A brief history of the “walking simulator,” gaming's most detested genre

It started as a pejorative to describe games that pissed off “hardcore gamers,” and blossomed into true art

Published November 11, 2017 2:00PM (EST)

 (Campo Santo)
(Campo Santo)

 

The idea that someone could feel entitlement over someone else's video game might sound slightly absurd. But in the notoriously clannish world of video gaming, having strong opinions over the industry’s cultural mores (and having male anatomy) is the bar to entry for “gamer culture” — a phrase that encapsulates the notion that video game players across the world have their own linked culture and set of values. In 2016 — just after the horrific “Gamergate” faux-controversy, a coordinated attack on female game critics, thinly veiled as an “examination into video game journalism ethics” — gamer culture homed in on a new target: an entire genre of games that they referred to, pejoratively, as “walking simulators.”

To explain why “walking simulators” — the concept, and their proliferation — made so many people so angry, it’s best to first explain the history of the modern-day gaming complex. Video games, like so much of the technology we now use regularly, sprang from the military-industrial complex. The first video games were war games, commissioned and designed by the Department of Defense for the explicit purpose of simulating war with the Soviet Union. Many of the design aspects of video games today still borrow from war games: the use of a “heads up display,” the onslaught of enemy targets, the vast predilection for violence, and even the staggering amount of money the Pentagon spends financing the video gaming world — so much so, in fact, that the Pentagon considers video games one of their key recruitment tools.

Walking simulators aren’t the first games to buck these militaristic conventions, but their mechanics vary furthest from the video game’s original design. And while walking simulators may vary wildly in execution, they tend to have a few key similarities. Most lack puzzles or any sort of barrier to experiencing the narrative, with the exception of finding objects. You cannot fail a task in a way that forces you to repeat it, and you cannot die. Most of these games prioritize some kind of storytelling, be it linear or variable depending on your in-game decision making. A few are known for being quite beautiful — a fact that has made entries like “Firewatch,” a game where you play as a park ranger, more susceptible to backlash. The examples that follow all have one thing in common: at least one source derogatorily labeled them as a walking sim.

**WHAT NEEDS TO BE DONE**
Continue the article on the history of walking simulators, picking up right after its final sentence.

**DATA UNDER STUDY**
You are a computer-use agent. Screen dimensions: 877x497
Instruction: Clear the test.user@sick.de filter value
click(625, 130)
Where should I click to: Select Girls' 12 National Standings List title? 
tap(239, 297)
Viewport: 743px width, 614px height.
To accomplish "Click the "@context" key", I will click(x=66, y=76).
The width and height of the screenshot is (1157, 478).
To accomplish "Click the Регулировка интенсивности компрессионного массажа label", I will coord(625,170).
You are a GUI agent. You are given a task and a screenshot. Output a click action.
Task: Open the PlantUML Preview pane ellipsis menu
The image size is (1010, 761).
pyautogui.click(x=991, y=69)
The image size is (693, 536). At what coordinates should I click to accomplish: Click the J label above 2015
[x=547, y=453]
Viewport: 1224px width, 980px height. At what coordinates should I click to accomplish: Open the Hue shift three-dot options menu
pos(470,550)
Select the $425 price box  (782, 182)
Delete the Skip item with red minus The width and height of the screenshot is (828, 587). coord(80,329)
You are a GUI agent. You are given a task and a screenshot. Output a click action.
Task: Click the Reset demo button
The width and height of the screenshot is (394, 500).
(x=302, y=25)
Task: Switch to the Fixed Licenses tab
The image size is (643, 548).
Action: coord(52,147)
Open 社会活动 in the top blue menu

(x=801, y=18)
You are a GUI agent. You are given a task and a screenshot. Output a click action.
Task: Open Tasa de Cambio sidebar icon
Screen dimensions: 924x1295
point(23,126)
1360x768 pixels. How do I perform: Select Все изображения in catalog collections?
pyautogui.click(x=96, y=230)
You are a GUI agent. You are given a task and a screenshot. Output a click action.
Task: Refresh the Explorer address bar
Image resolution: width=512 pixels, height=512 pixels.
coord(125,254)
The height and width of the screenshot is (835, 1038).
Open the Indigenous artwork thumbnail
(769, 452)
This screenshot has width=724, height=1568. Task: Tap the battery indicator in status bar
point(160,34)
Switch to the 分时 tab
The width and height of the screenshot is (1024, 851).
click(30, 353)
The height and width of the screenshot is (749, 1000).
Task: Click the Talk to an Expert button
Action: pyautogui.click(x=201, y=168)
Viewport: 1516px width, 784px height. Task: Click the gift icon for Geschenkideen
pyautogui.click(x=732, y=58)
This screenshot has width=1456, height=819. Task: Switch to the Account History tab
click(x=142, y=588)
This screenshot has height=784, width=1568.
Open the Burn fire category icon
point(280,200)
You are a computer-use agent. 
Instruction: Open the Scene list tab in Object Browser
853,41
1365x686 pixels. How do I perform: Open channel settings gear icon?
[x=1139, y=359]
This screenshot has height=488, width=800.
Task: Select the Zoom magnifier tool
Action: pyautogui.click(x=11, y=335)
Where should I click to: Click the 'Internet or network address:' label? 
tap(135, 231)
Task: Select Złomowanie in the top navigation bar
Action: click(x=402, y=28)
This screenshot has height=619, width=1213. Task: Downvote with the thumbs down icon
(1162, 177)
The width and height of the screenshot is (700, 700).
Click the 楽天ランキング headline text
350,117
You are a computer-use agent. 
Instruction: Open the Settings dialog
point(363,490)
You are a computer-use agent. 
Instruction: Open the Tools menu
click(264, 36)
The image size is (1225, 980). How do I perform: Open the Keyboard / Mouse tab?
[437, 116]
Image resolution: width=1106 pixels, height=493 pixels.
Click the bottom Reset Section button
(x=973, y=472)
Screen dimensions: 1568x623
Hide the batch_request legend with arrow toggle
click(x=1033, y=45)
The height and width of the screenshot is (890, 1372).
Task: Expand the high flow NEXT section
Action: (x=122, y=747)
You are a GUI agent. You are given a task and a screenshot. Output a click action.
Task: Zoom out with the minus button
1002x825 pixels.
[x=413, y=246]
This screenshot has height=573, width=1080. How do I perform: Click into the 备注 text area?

**WRITTEN ANSWER**
The Guardian referred to walking sims as a “new sub-genre of games,” but they aren’t, on a very mechanical level, completely new. Exploration — a sub-genre of adventure — traces back to the 1980s, and in 2003, Mary Flanagan created “[domestic],” an interactive experience that repurposes early first-person-shooter environments to reconstruct a childhood memory of a fire. It was an early example of a digital experience that most closely resembles what we might consider a modern day “walking simulator.” And the term “walking sim” began appearing on forums, as an insult, in the late 2000s.

While all genre classification is, in some way, reductive, “walking sim” is reductive in a profoundly annoying way. Pretty much all games are basically walking sims, right? You literally walk from place to place and then do a thing. The insult is in categorizing a genre by its limitation, rather than its capability: in walking sims, according to critics, all you do is walk. In “Assassin’s Creed,” a wildly popular role-playing game (RPG), “tourism mode” is the “walking sim” version. As Jake Elliott — one of the three creators of “Kentucky Route Zero,” another game that has endured the walking sim designation — keenly points out, “people buy into the term in order to talk about what is missing.”

This is understandable. “Gone Home,” an award-winning point-and-click game that puts you in the shoes of a college student returning home from break only to find her family missing, resembles an Escape Room without the pressure to escape. “To the Moon,” an adventure game about a dying man who wishes to be implanted with artificial memories, was built on the same engine as a number of RPGs, but offers a different kind of experience — one that may feel like a limitation to a gamer who has a different set of expectations for that kind of in-game environment.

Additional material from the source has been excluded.